Text and element pointing records:
========

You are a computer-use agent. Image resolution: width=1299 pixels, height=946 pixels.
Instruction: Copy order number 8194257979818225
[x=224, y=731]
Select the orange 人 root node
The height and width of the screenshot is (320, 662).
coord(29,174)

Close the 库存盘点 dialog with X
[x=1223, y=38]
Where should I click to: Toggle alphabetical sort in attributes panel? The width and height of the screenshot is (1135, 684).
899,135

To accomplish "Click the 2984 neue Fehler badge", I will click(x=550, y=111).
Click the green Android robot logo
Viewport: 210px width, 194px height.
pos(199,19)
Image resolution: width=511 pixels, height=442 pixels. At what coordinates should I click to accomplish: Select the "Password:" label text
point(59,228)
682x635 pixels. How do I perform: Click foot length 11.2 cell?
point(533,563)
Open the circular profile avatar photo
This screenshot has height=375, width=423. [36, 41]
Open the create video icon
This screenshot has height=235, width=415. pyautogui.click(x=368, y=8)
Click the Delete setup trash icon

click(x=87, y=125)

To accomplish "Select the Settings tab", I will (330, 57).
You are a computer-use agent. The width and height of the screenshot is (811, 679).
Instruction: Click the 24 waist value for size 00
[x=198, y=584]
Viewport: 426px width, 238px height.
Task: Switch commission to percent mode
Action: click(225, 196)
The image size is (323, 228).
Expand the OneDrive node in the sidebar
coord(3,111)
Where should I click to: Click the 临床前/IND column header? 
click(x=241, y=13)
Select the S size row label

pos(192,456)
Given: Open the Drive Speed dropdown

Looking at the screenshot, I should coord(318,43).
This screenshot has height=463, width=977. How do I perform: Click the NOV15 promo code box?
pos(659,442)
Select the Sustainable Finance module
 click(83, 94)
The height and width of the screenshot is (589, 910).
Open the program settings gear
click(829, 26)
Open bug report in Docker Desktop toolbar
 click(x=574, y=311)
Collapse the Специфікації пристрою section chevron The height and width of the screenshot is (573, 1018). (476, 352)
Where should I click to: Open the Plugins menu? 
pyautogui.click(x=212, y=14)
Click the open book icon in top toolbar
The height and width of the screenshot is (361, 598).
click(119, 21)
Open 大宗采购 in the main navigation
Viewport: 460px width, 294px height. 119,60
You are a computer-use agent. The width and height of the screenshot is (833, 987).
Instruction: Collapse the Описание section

========

> Goal
Pick out every line of the rows above that contains the word "will" and copy each one. Matching is case-sensitive.

> Full answer
To accomplish "Click the 2984 neue Fehler badge", I will click(x=550, y=111).
To accomplish "Select the Settings tab", I will (330, 57).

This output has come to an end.